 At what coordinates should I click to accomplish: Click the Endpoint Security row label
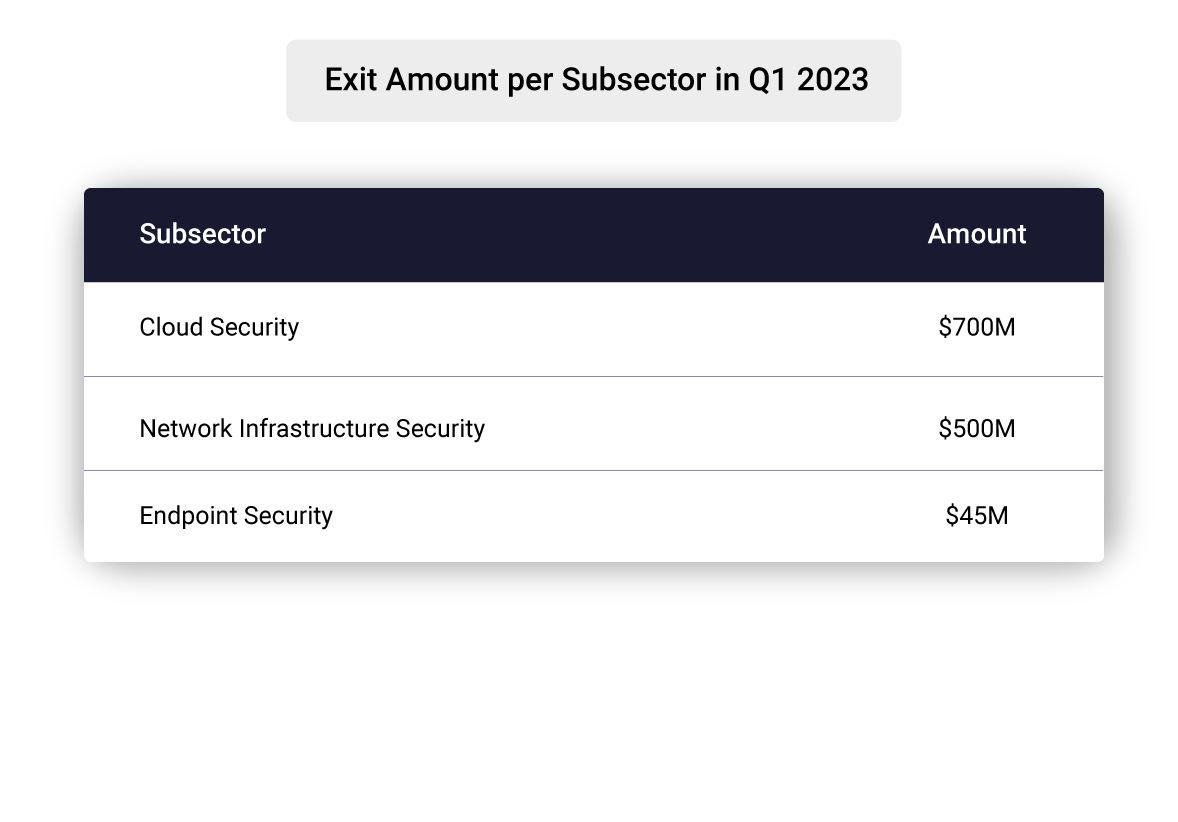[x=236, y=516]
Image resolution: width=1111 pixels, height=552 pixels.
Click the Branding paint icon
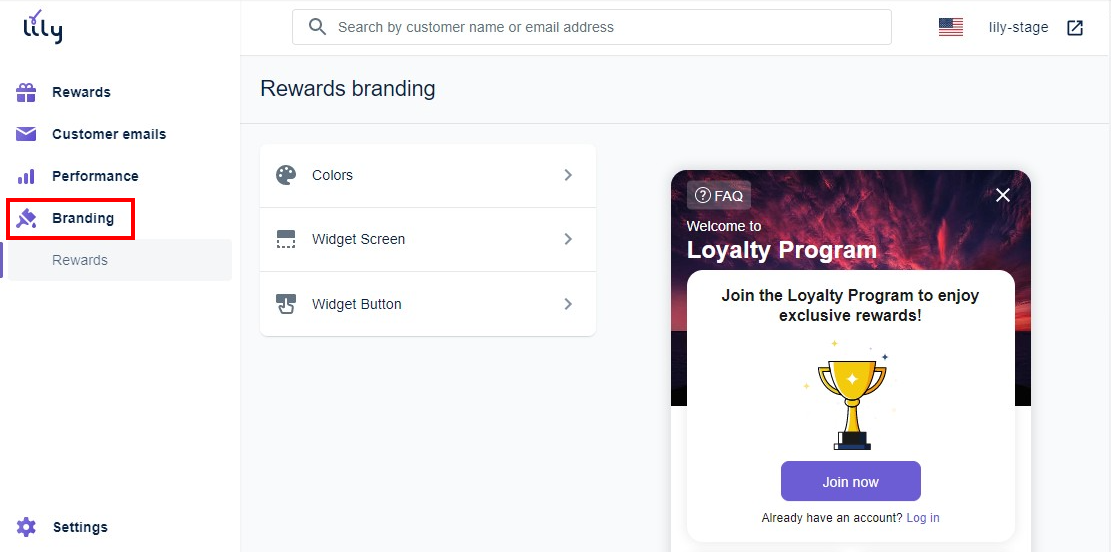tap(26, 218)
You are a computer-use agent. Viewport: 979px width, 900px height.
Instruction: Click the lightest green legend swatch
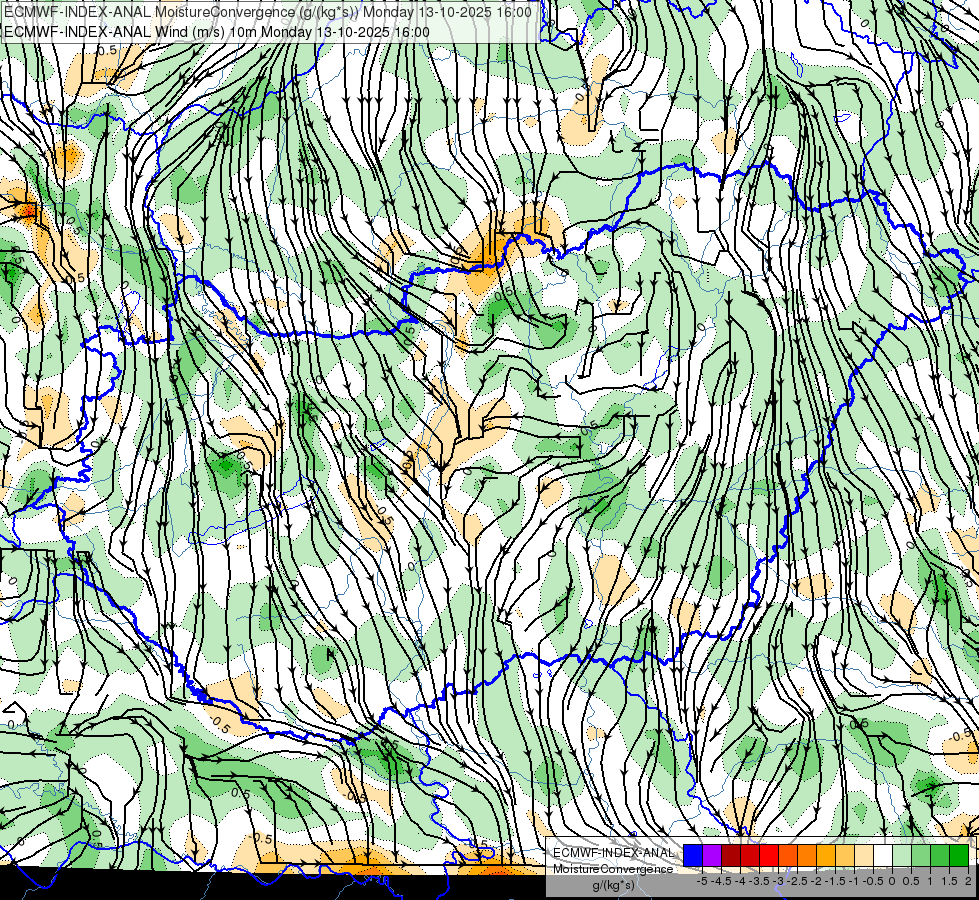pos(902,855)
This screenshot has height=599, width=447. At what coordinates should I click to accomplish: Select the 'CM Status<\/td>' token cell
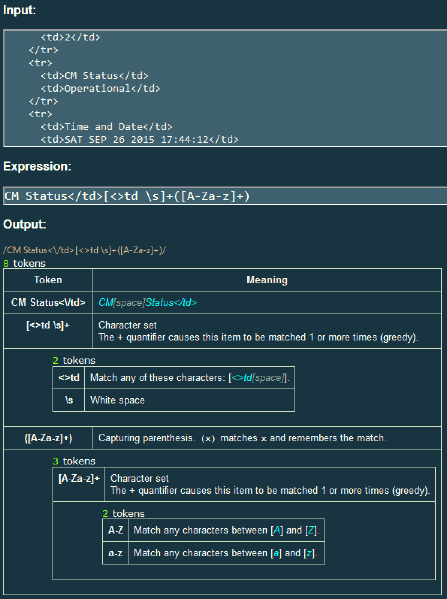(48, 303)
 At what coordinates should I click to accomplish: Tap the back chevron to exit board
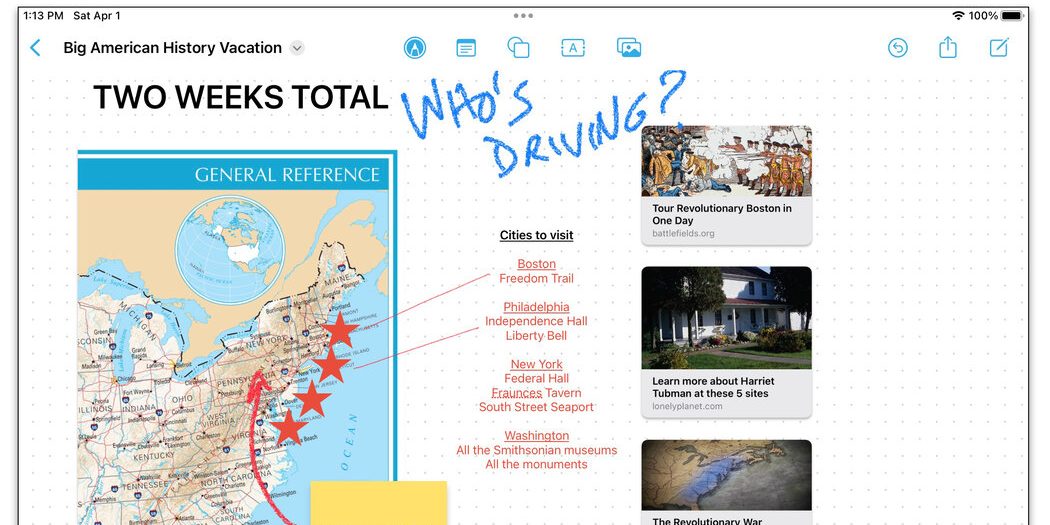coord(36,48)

★ ★ ★ ★ ★ ★ ★

### TO DO
Make an exact copy of the records above, one that has none of the pictures.

### RESULT FOR THIS EXERCISE
 At what coordinates should I click to accomplish: Click the Endpoint Security row label
[x=236, y=516]
Image resolution: width=1111 pixels, height=552 pixels.
Click the Branding paint icon
tap(26, 218)
You are a computer-use agent. Viewport: 979px width, 900px height.
Instruction: Click the lightest green legend swatch
pos(902,855)
This screenshot has height=599, width=447. At what coordinates should I click to accomplish: Select the 'CM Status<\/td>' token cell
(48, 303)
 At what coordinates should I click to accomplish: Tap the back chevron to exit board
coord(36,48)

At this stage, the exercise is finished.